Adapted from a lecture delivered at Hillsdale College in 1974. Claremont Review of Books, Winter 2007/08.
Excerpt:
Macbeth is a moral play par excellence. In this, it stands in stark contrast to two more recent well-known tales of murder, Dostoevsky’s Crime and Punishment and Camus’s The Stranger. In Macbeth Shakespeare presented the moral phenomena in such a way that those who respond to his art must, in some way or another, become better human beings. In Dostoevsky’s and Camus’s heroic criminals we see the corruption of moral consciousness characteristic of modern literature.
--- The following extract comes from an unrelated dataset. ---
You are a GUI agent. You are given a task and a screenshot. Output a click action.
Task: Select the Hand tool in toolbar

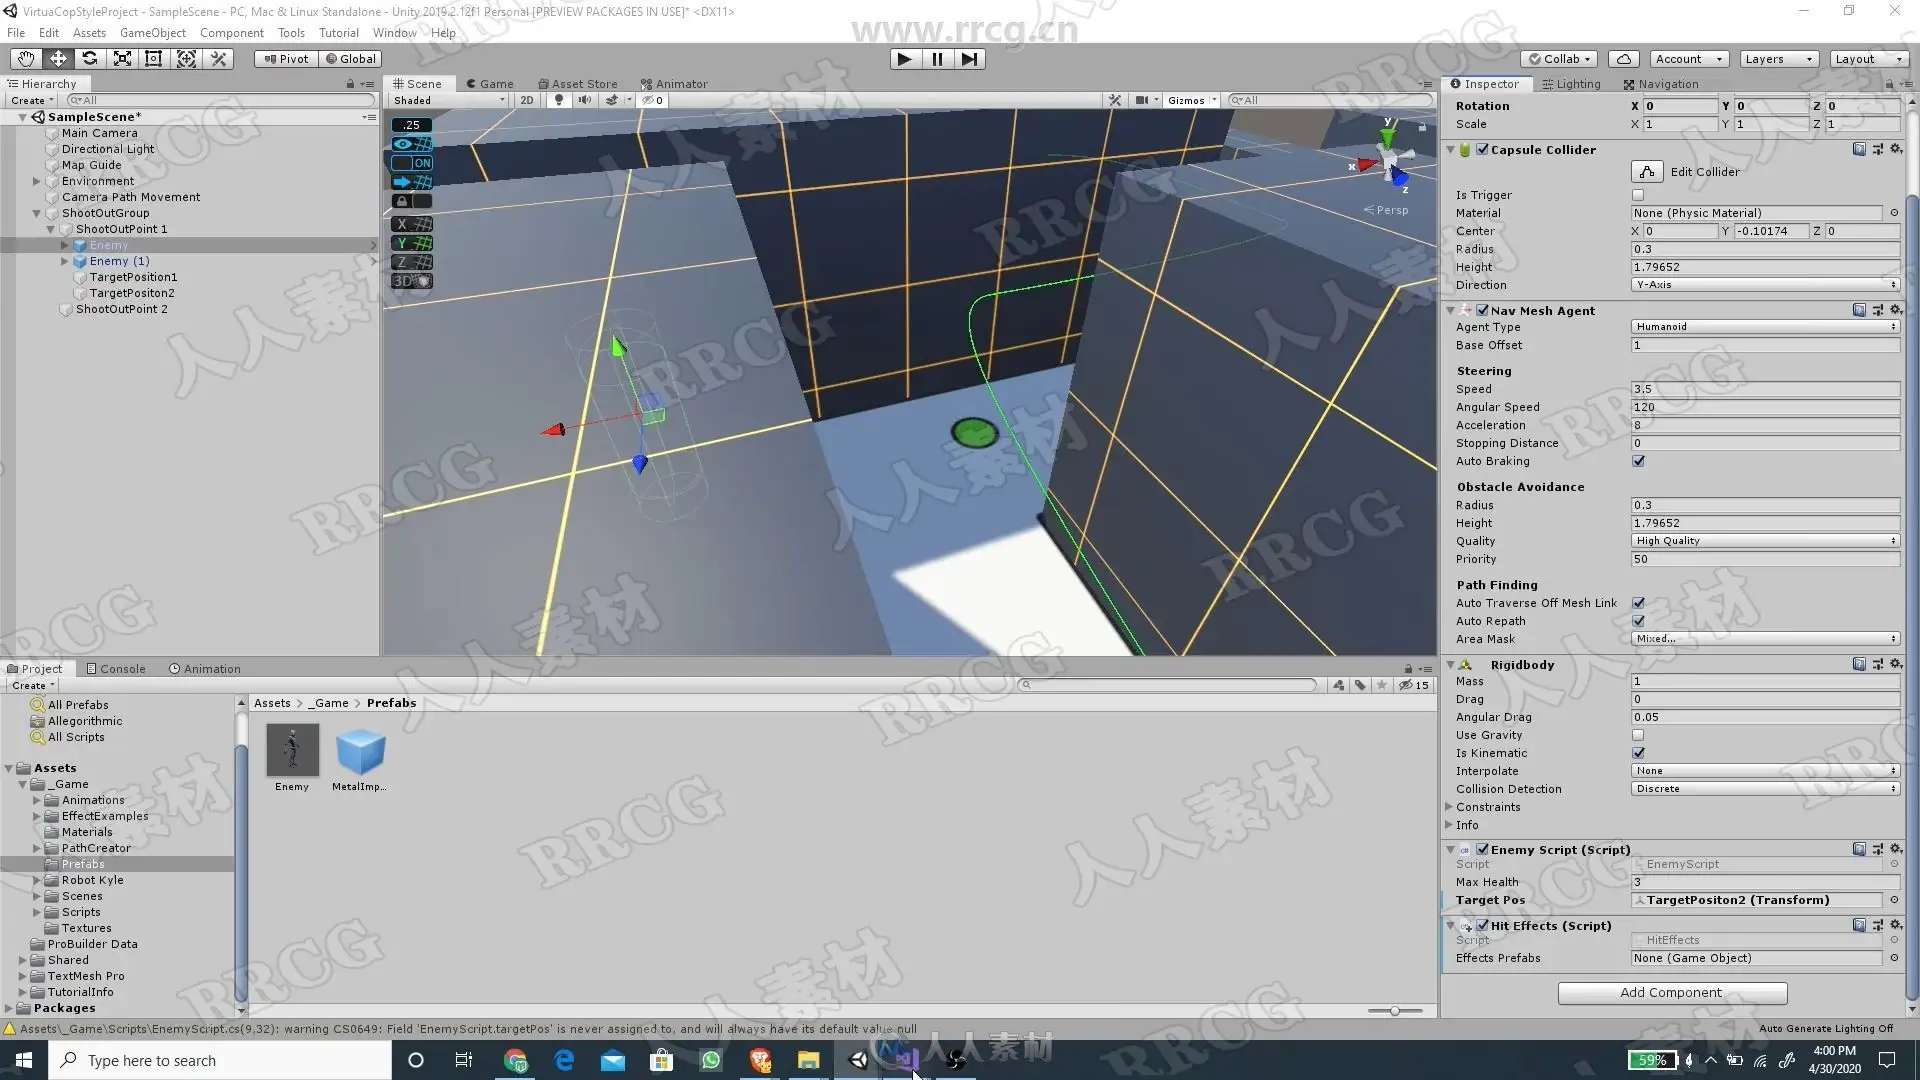pos(26,59)
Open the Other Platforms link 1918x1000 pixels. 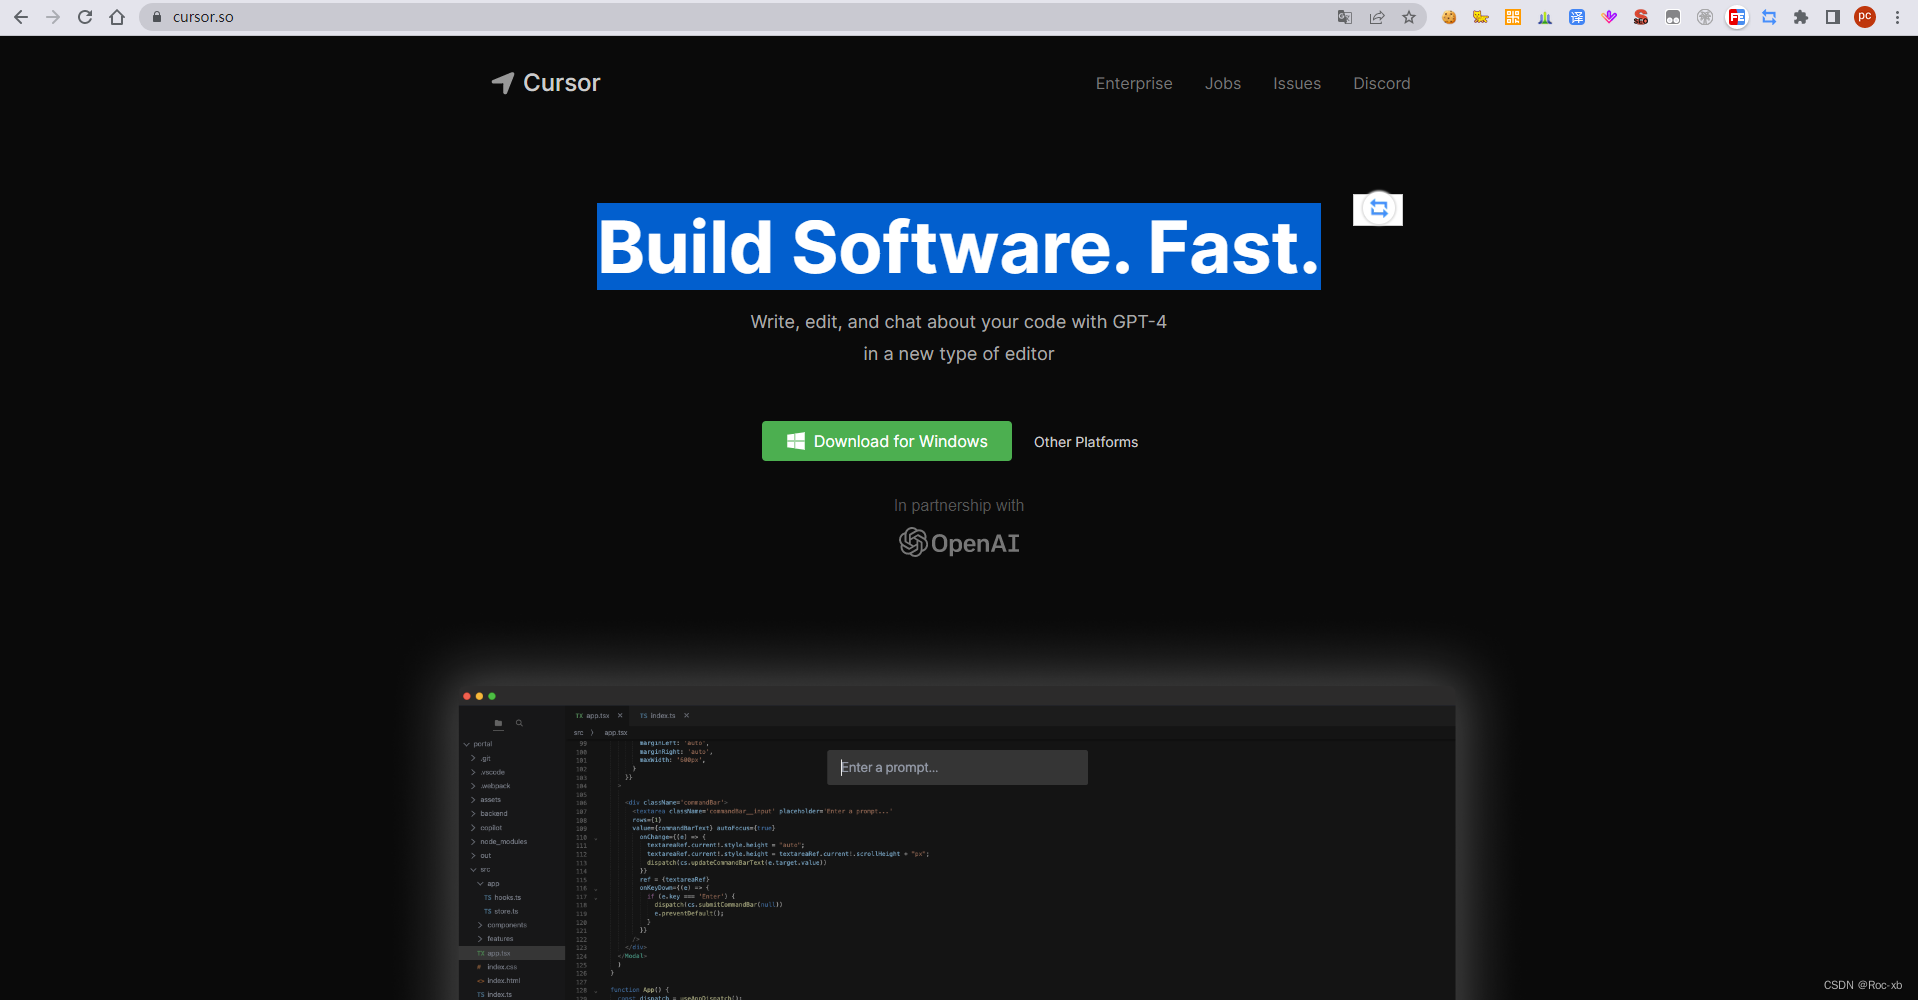click(x=1085, y=441)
By the art of Camus we are led to admire his hero, Meursault; young people especially tend to identify with him. What kind of hero is Meursault? He is utterly indifferent to morality and cannot understand what others mean when they say they love other human beings. In the story, he kills a man and is sentenced to be executed, in part because he did not weep at his mother’s funeral. Meursault becomes passionate in the end: but the only passion he ever experiences is the passionate revulsion against the idea of human attachment. He thinks no one had a right to expect him to weep at his mother’s funeral, or for anyone else to weep at her funeral. By Camus’s hero we are taught to be repelled by those who (he believes) falsely teach us that there is any foundation for human attachments, or that there is anything in the universe that is lovable. The benign indifference to the universe is the only form of the benign, of goodness itself, in the universe. To imitate the indifference of the universe to good and evil is to live life at its highest level.